Dans un tel contexte, l’argument de la méritocratie individuelle cherche à nous convaincre que l’accès aux élites ne serait qu’affaire de travail et de volonté, voire de don ou de potentialités. Il masque mal une réalité où la mobilité sociale reste largement entravée par les origines. Nous sommes bien loin d’une composition sociale des élites qui aurait quelque ressemblance avec celle de la société entière. Pour tenter de masquer l’incapacité des choix politiques à modifier la structure même des inégalités scolaires, sont exposés, dans les discours institutionnels, les itinéraires exceptionnels de ceux qui, en dépit de leurs origines sociales modestes, finissent par accéder aux études habituellement réservées aux classes favorisées. Mais cette stratégie de « l’excellence » n’est qu’une tentative hypocrite de justification : au-delà de ces quelques exceptions brandies comme des trophées, la reproduction sociale persiste pour la quasi-totalité des élèves. L’existence de parcours singuliers et remarquables ne vient aucunement à bout d’une réalité globale d’enfermement dans une destinée scellée par des injustices qui dépassent largement la question scolaire.

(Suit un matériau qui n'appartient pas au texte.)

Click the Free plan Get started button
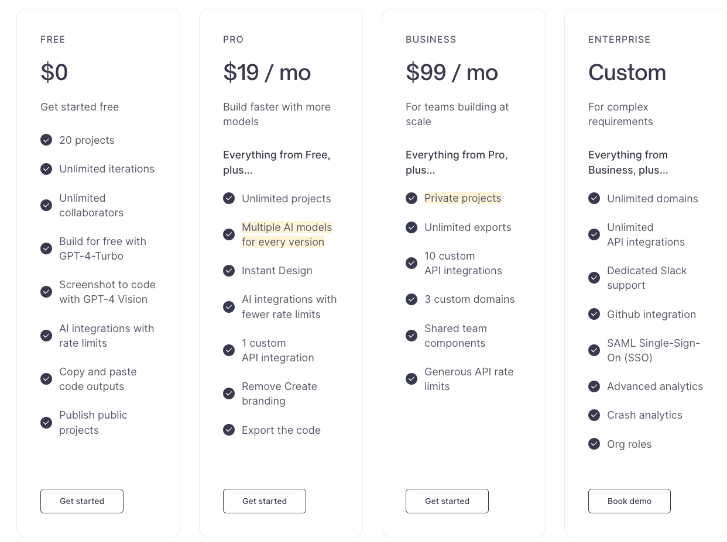This screenshot has width=727, height=542. click(82, 501)
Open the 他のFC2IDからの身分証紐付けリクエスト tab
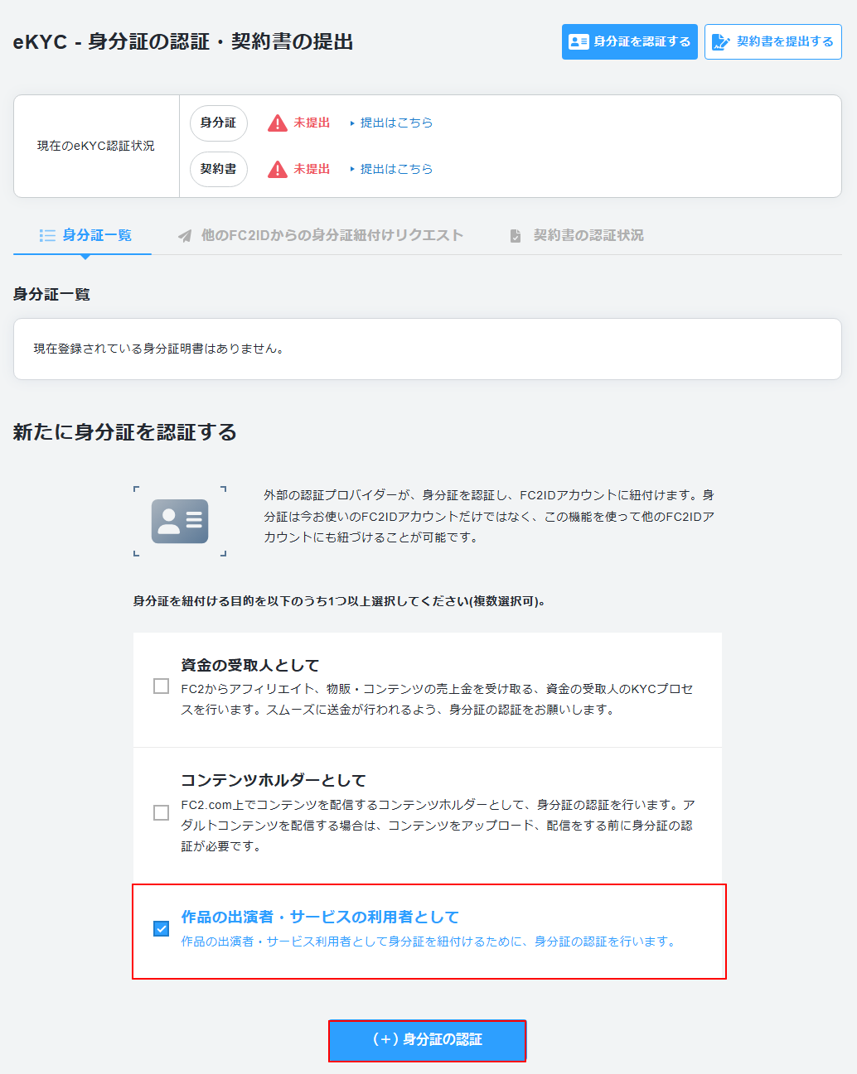The width and height of the screenshot is (857, 1074). [x=332, y=235]
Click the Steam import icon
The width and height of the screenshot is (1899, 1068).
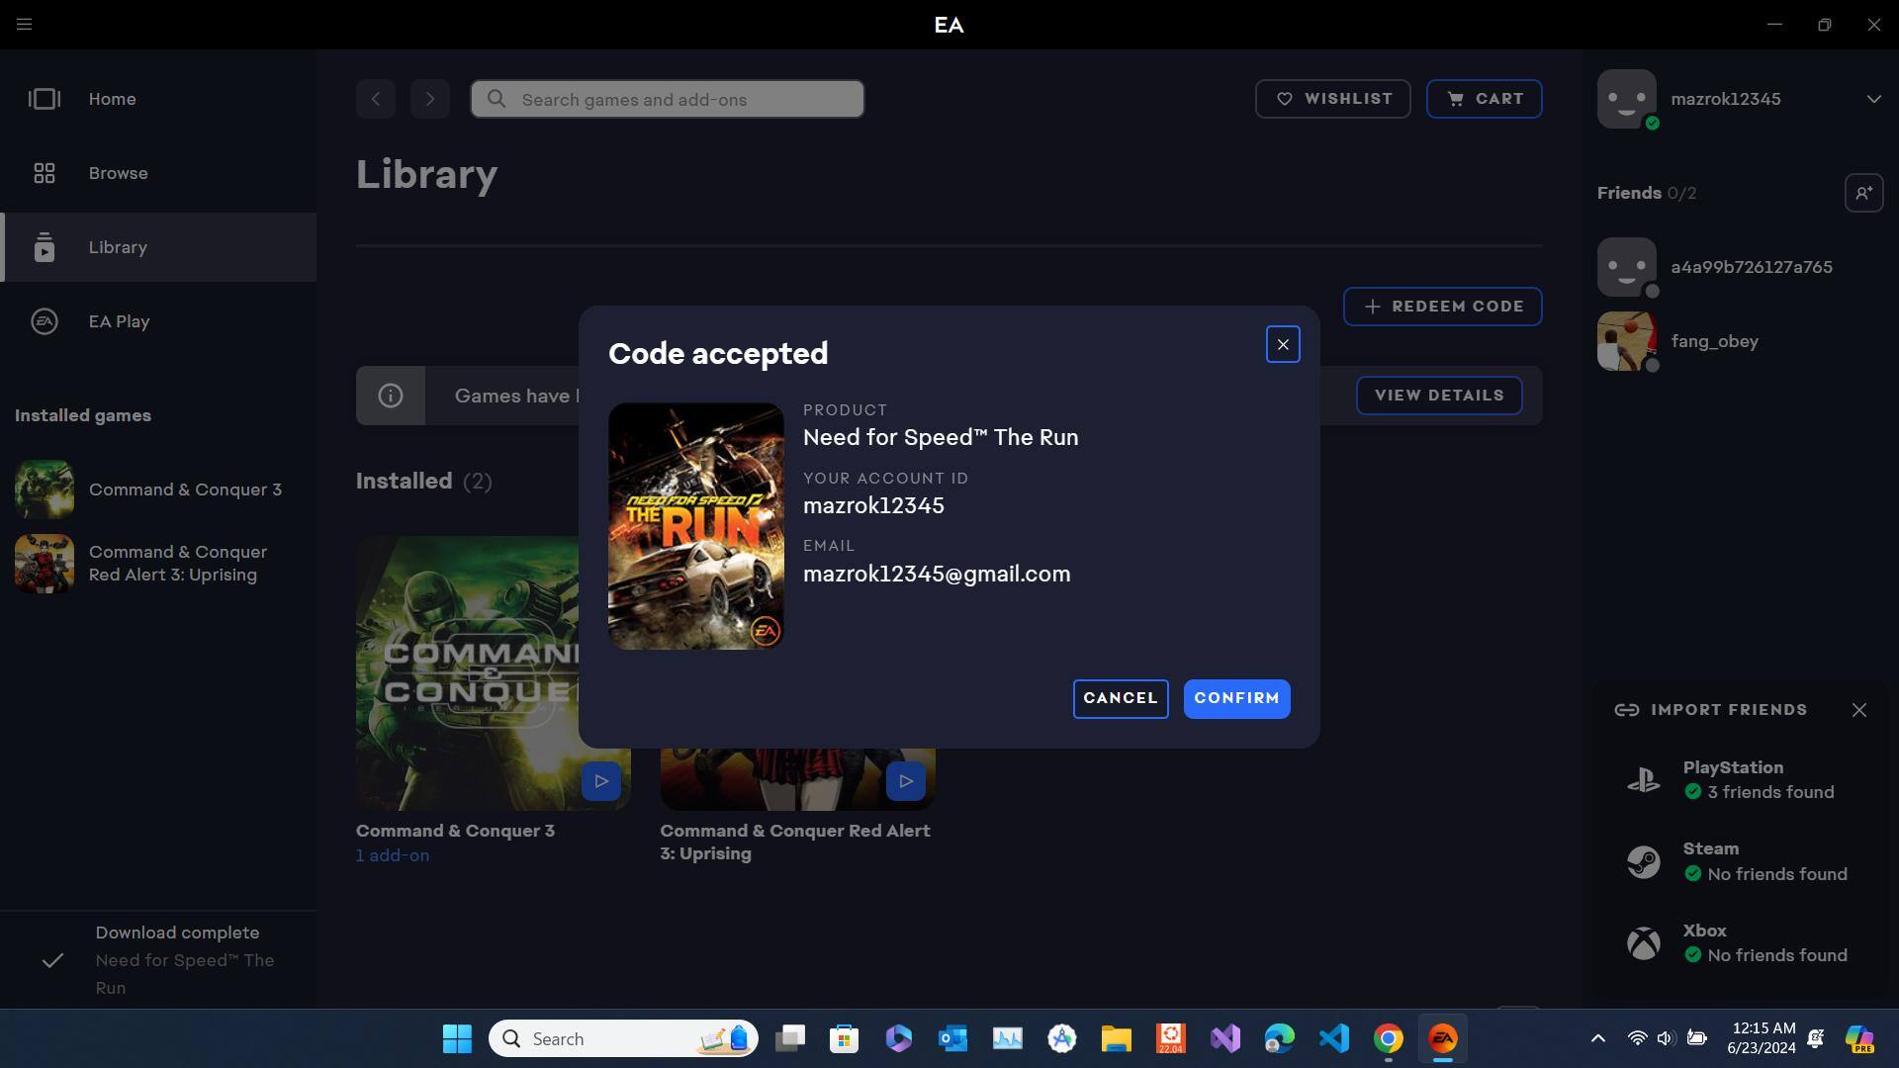(1644, 861)
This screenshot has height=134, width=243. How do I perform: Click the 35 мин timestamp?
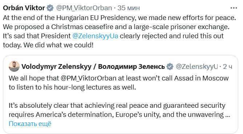[129, 8]
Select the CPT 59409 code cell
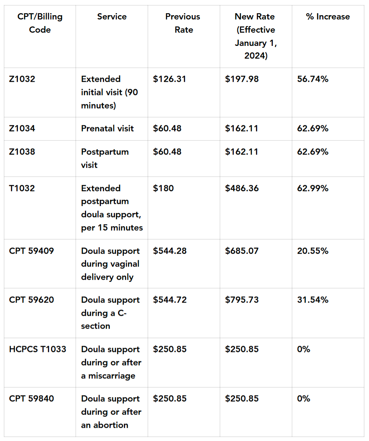369x441 pixels. tap(32, 251)
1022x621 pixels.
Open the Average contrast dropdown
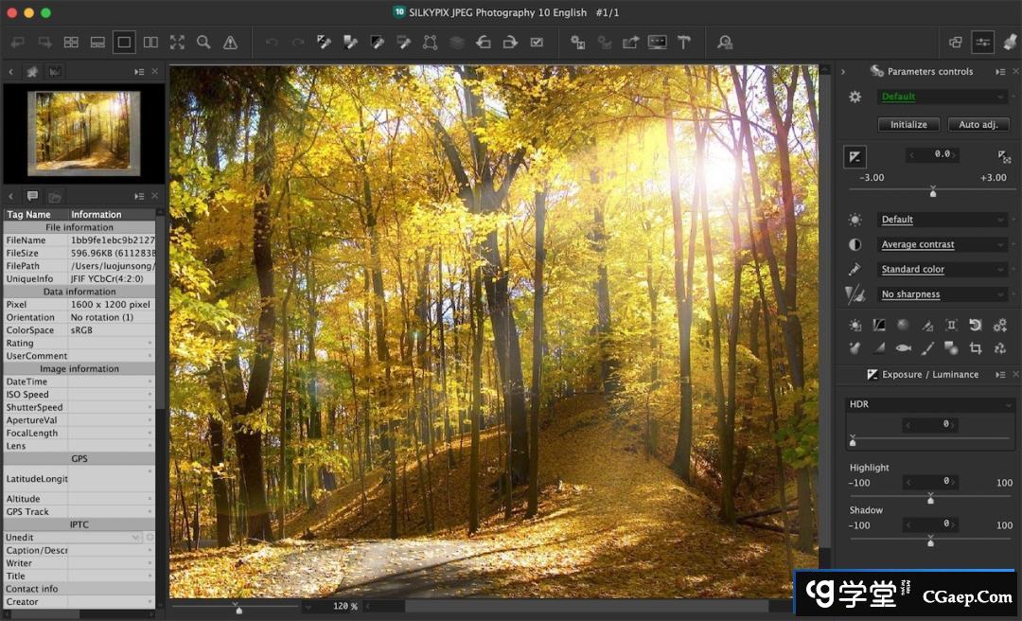tap(942, 244)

Certains de nous défendront un refus radical qui conteste l’idée même d’élite, lui affirmant une nature fondamentalement contraire à l’égalité. D’autres exprimeront une vision plus modérée qui doute de la possibilité de renoncer aux élites sans pour autant faire fi des principes égalitaires. Mais nous devons, a minima, nous rejoindre sur l’analyse que, sous prétexte de la nécessité fonctionnelle de garantir qualitativement l’accès aux emplois de responsabilité, l’élite obéit aujourd’hui essentiellement à un principe de reproduction par lequel les classes dominantes entendent bien garder la maîtrise du pouvoir politique et financier.

Cela constitue d’évidence, un obstacle à concilier toute volonté élitiste avec la fonction émancipatrice de l’école qui, au-delà des emplois et des métiers auxquels elle permet d’accéder, œuvre pour que toutes et tous puissent penser et agir le monde grâce à un jugement raisonné, éclairé par les savoirs. Les perpétuels renoncements des politiques scolaires laissent de plus en plus clairement entendre que quelques savoirs fondamentaux suffisent aux citoyens ordinaires et que l’expérience culturelle n’est plus une visée indispensable du parcours scolaire de chacune et chacun. Plutôt que de se mobiliser sur quelques stratégies d’accès aux classes préparatoires pour les enfants des classes populaires, le véritable enjeu est de lutter contre l’assignation des élèves les moins favorisés à des parcours de formation pour lesquelles les obsessions patronales à préparer à l’employabilité ont fini par faire renoncer aux ambitions d’une culture scolaire capable d’émancipation sociale et intellectuelle. Nous devons craindre que la justification de l’élite se nourrisse d’une méfiance à l’égard des classes populaires jugées irrémédiablement ignorantes et donc potentiellement dangereuses. C’est pourquoi nous voulons lui préférer une école égalitaire et émancipatrice qui garantit à chacun ses choix d’orientation et de vie, sans hiérarchisation.